▶ **OBJETIVO**
Pode renomear "screenshot" para "screen capture" em todos os itens abaixo, reproduzindo o restante sem nenhuma alteração e deixando as imagens de fora da resposta?

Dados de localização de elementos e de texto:
◇ ◇ ◇ ◇ ◇

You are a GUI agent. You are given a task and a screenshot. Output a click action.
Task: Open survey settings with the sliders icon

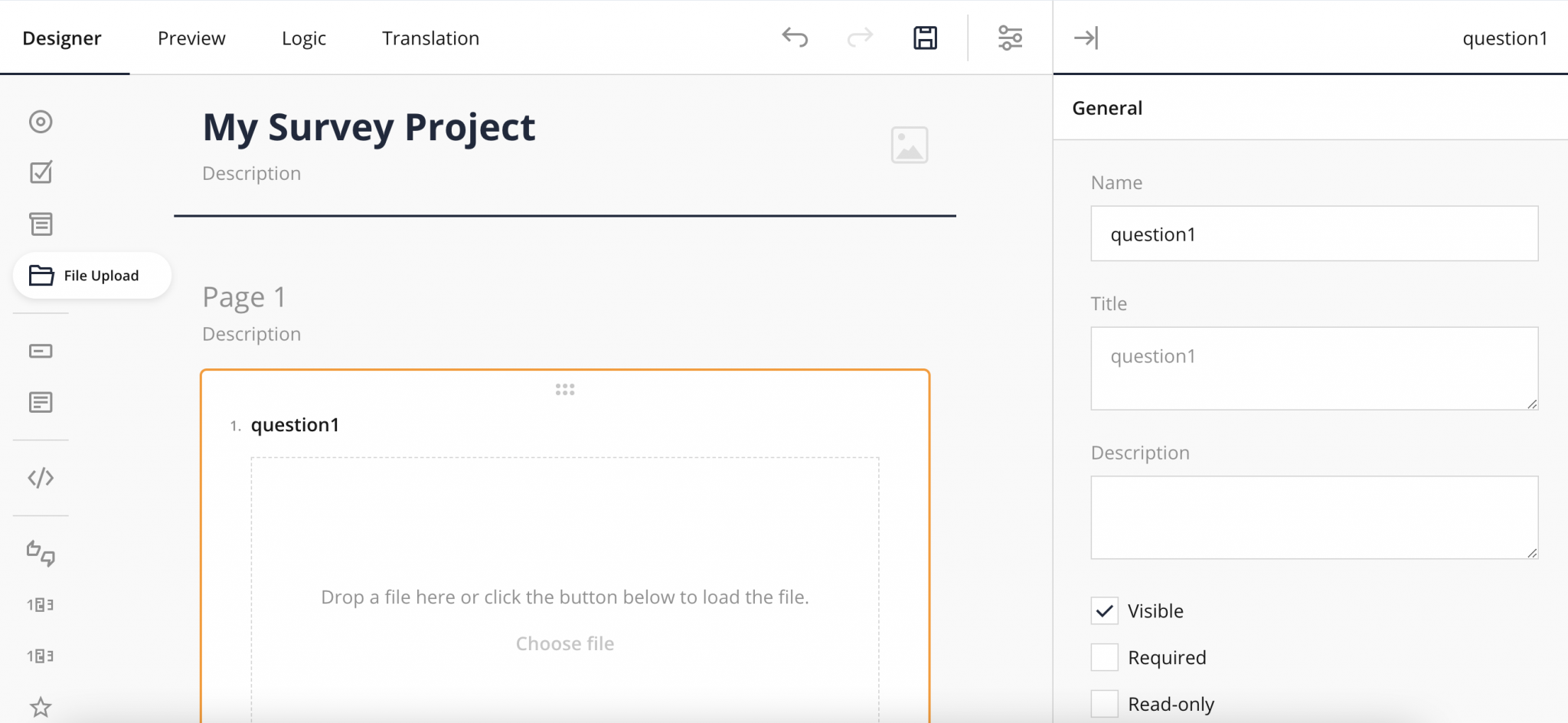pos(1010,38)
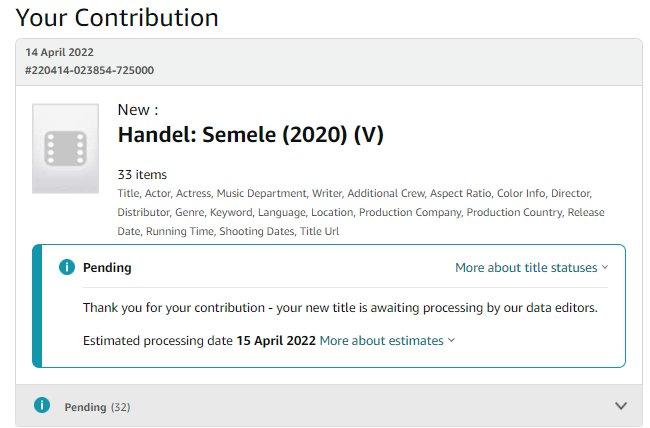
Task: Click the 'Your Contribution' heading
Action: point(117,17)
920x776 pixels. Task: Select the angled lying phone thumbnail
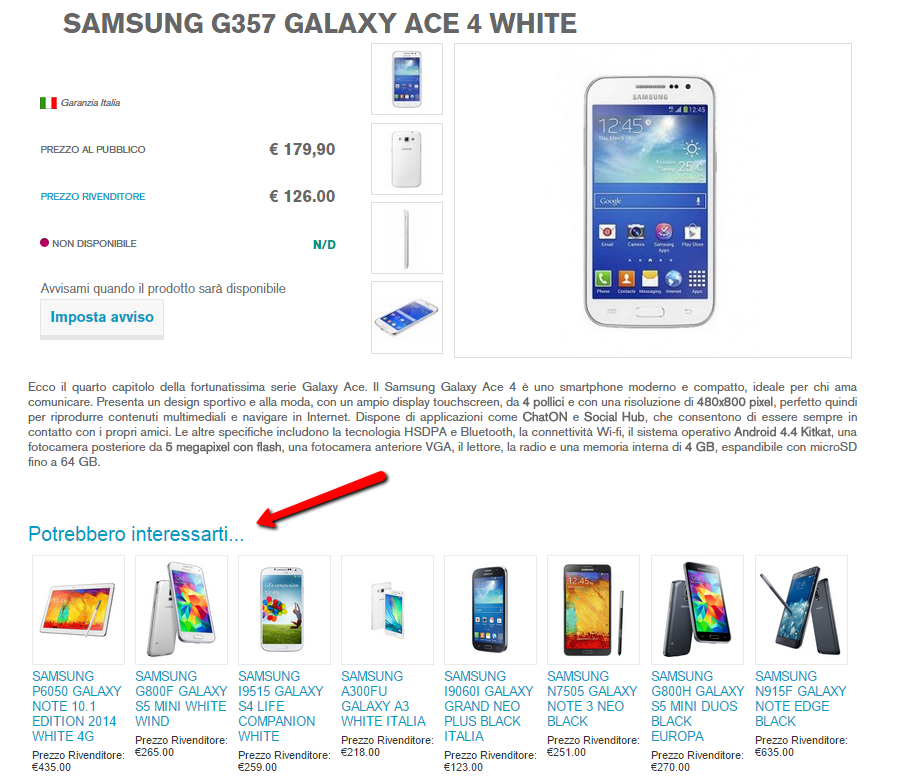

◇ ◇ ◇ ◇ ◇

▶ **RESULTADO DO EXERCÍCIO**
You are a GUI agent. You are given a task and a screen capture. Output a click action.
Task: Open survey settings with the sliders icon

pos(1010,38)
Task: Click the 'Your Contribution' heading
Action: point(117,17)
920x776 pixels. Task: Select the angled lying phone thumbnail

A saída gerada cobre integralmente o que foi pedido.